It’s not really giving anything away to say that the debut novel by Todd Johnson, The Sweet By and By, will make you cry. Maybe this says more about the reviewer than about the book, but still, the fact remains that the subject matter of The Sweet By and By is tear-worthy. It’s about friendship and loyalty and big end-of-life issues like dignity and happiness and who really loves you for sure.
Lorraine is a church-going, God-smacking woman who has made a career out of taking care of other people. She is a caregiver at the Ridgecrest Nursing Home, and little gets by her. Lorraine has equal measures of patience and endurance, which she exercises each day as she looks after Margaret and Bernice, the two brightest spots at the home. Margaret has a sharp tongue and high standards, and Lorraine bears Margaret’s rebukes and criticisms with calm mother-patience. More than helping Margaret to dress and bathe, Lorraine preserves the dwindling strands of dignity that Margaret clings to.
Bernice provides comic relief in what would otherwise be too sad a story to bear. Bernice is a happy ditz and reliably out of her mind most of the time. She is Margaret’s constant companion, and they look after each other is a way that is endearing and practical. Bernice carries a stuffed monkey with her everywhere and treats him as a real person. Except of course when she hides bootleg booze deep in his throat where no one of the nursing home staff, even Lorraine, would think to look.
Rhonda is at the home by accident, if you believe such things. Rhonda survived being raised by a hateful grandmother and has grown into a decent person. As a hair stylist, she endeavors to make the world a more beautiful place. However, it is for cash that she applies to Ridgeview, never expecting to like it, much less fall in love with the ladies who line up outside the beauty parlor door each week. Despite any intention to get in, do her job, and get out, Rhonda is adopted by both Margaret and Beatrice, who see the goodness in the girl and provide the mother-encouragement for which she had been starved as a child.
One of the delights of The Sweet By and By is that it is set in North Carolina, where eccentricity is as natural as sunlight and sweet tea.

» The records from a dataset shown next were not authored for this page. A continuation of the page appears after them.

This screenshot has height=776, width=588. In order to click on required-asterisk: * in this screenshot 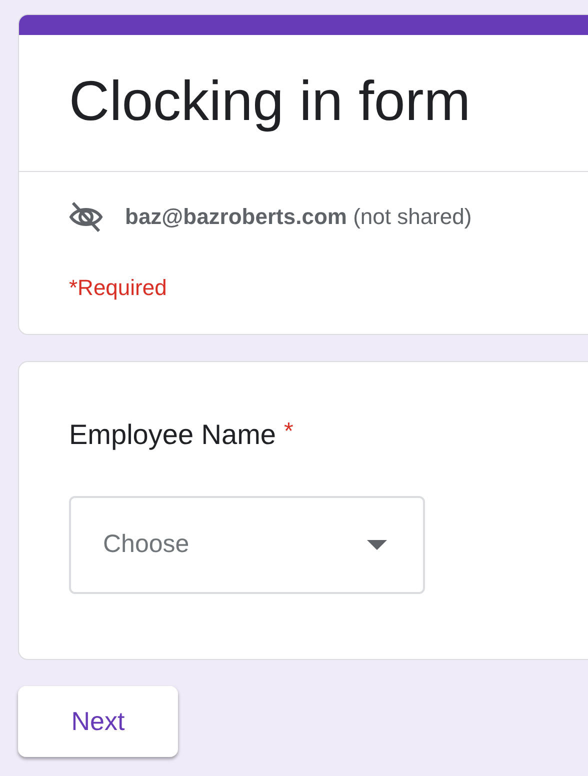, I will do `click(289, 432)`.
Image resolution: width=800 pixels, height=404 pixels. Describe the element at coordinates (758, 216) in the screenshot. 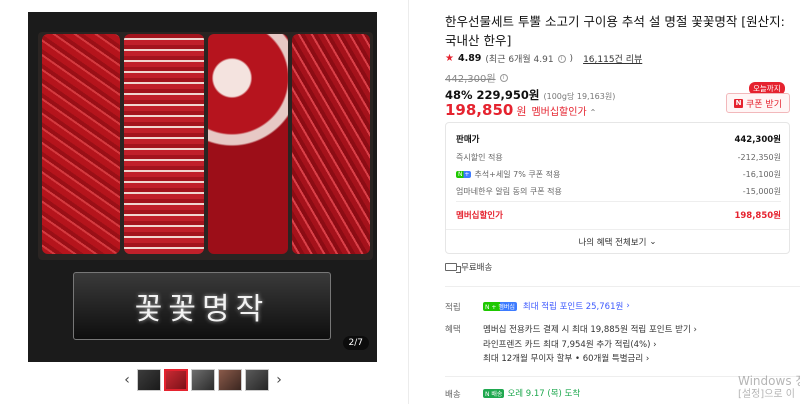

I see `breakdown-value: 198,850원` at that location.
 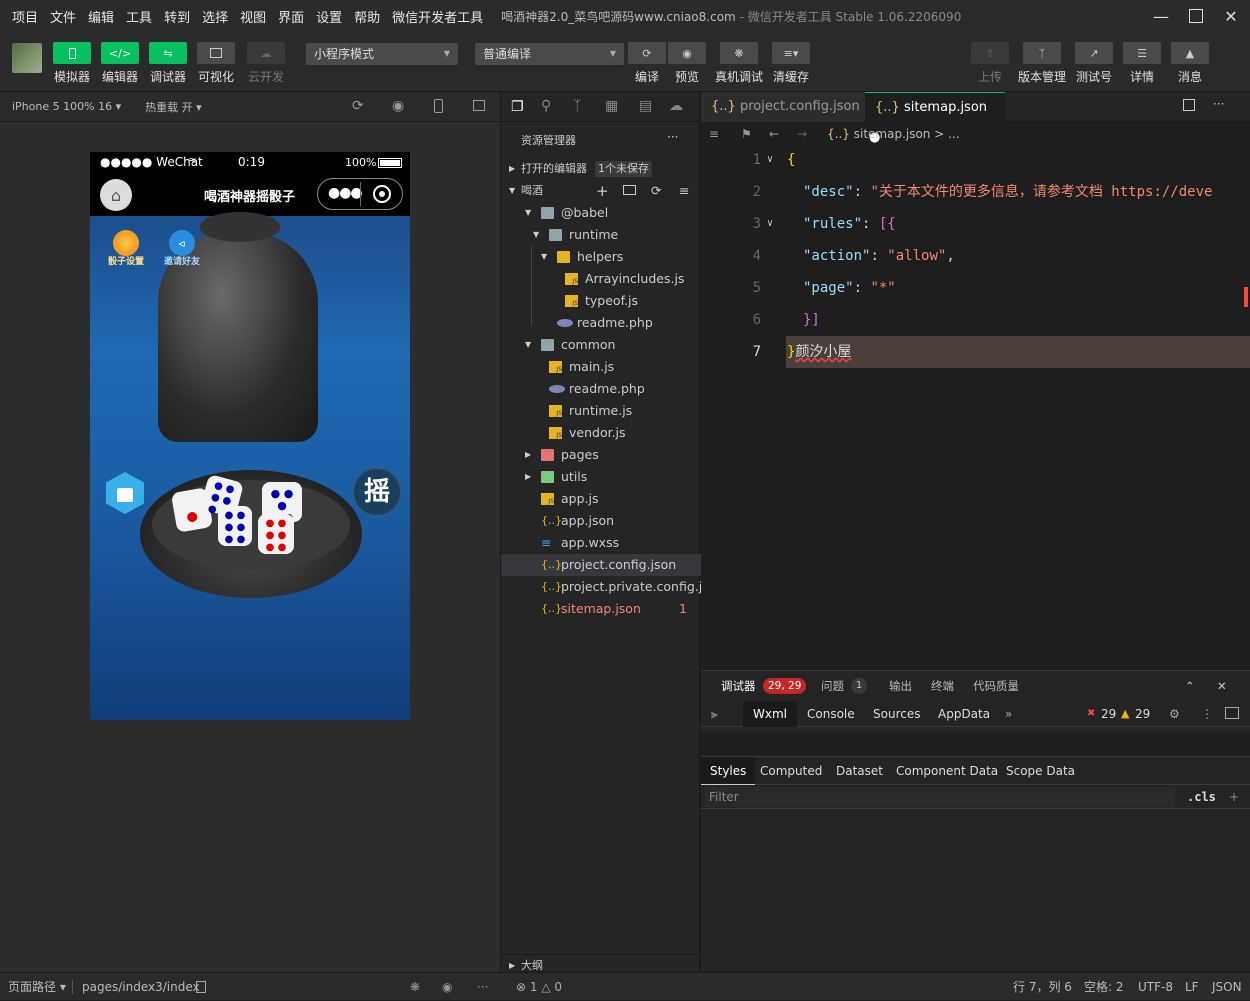 What do you see at coordinates (601, 345) in the screenshot?
I see `tree-item: ▼ common` at bounding box center [601, 345].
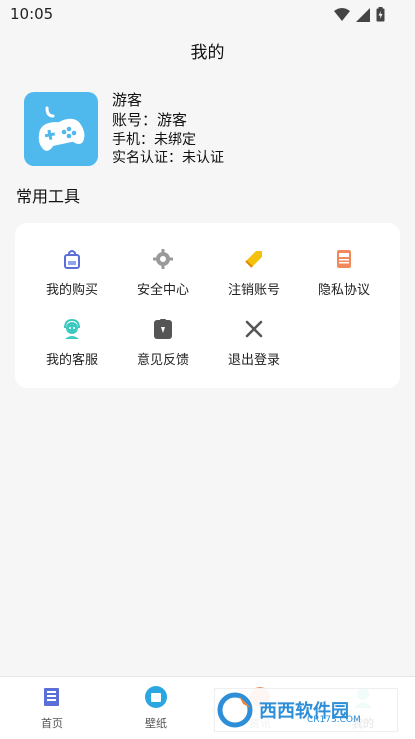  I want to click on nav-wallpaper: 壁纸, so click(156, 708).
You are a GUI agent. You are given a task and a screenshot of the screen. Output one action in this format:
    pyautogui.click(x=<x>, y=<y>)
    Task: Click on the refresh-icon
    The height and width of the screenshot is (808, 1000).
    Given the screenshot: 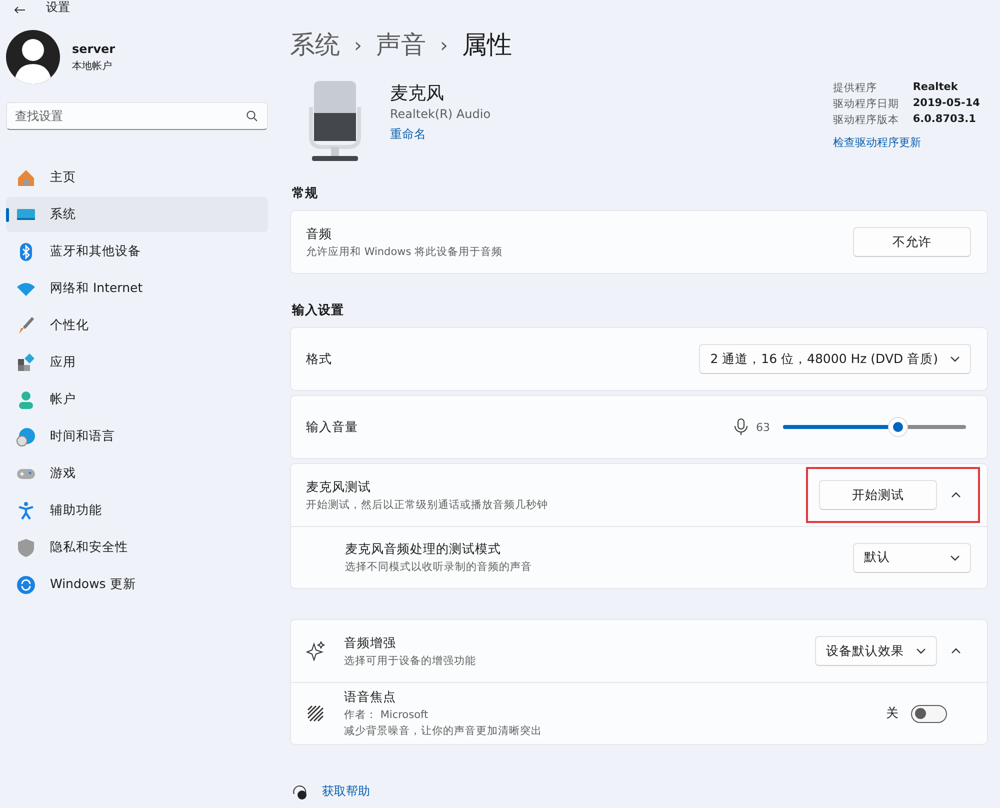 What is the action you would take?
    pyautogui.click(x=26, y=584)
    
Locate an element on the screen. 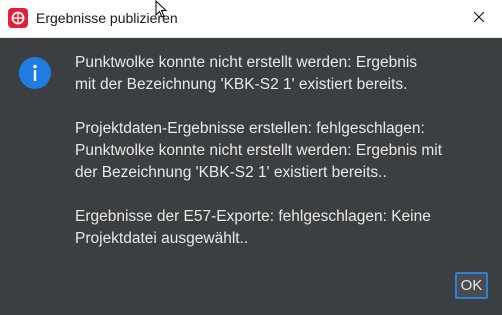 This screenshot has width=502, height=315. close-button is located at coordinates (479, 19).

This lovely bit of fiction is not nostalgic; it takes an unflinching view of who we are, what connects us, and what’s important, without being preachy. In the end, we realize it is Lorraine’s story, and Johnson leaves her narrative not with a nice neat bow, but with faith that everything will somehow work out:
“I used to hope that if I went to church long enough, all my inside weight would go away. That ain’t right. Jesus may have come to take away our sins, but he left our feelings right where they’ve always been. I still have inside me some of what I’ve always had, built up over a lifetime. I just keep adding to it, every day, like everybody else, and hope the stew gets better the more ingredients I put in.”
The Sweet By and By is perfect summer reading. It’s weighty enough to matter, but manages also to take itself lightly.